Wednesday 11th May 2016 08:41 GMT lockeptrv
Uber driver who's never driven!
I'm just down here visiting from Colorado where I am an Uber driver who has never had a customer. On that, I'll keep trying to find a fare in my way rural part of the state.
As for the Austin requirement? From what I've read so far, it's not an unreasonable requirement. Uber and Lyft may be entities, but they're NOT governments. So how do the drivers feel about being excluded from Austin. Can't see this action by Uber and Lyft as being "driver friendly".

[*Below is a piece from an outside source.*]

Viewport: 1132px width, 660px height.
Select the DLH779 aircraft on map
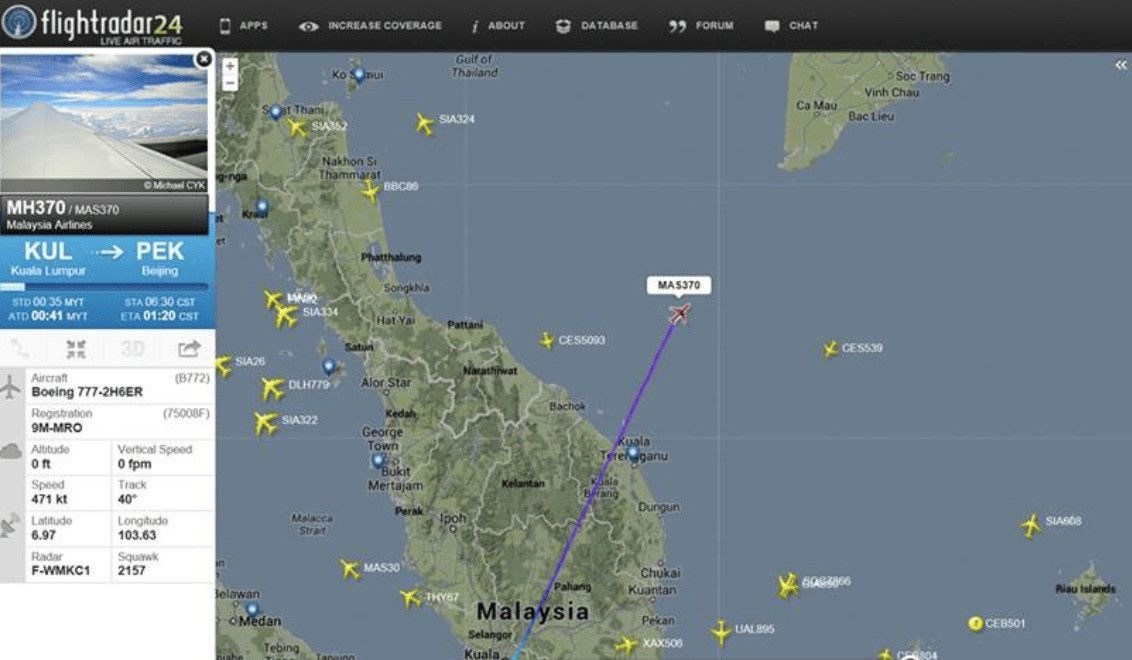(273, 388)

Wednesday 11th May 2016 08:41 GMT lockeptrv
As an Uber driver, I would prefer Uber to support my driving rather than SHUT ME off. May I consider being fingerprinted a reasonable (even if unnecessary) requirement. Sure, taxi companies may be behind it, but that doesn't make it all bad. The way to win is to keep driving until there are enough supporters to change the law.
Wednesday 11th May 2016 16:58 GMT O RLY
Re: Driver Friendly?
Uber hired basically the entire robotics and automation team from Carnegie Mellon University, among the world leaders in robotics, in order to build autonomous cars simply so they can get to the point of not paying you to drive passengers. As soon as they can do so, Uber will dump you. For now, you're a pawn in their struggles in Austin and when you were driving, your actions fund their process to replace you.
I sympathize with your plight; losing earnings in a pissing match sucks, but I despise Uber as a corporation.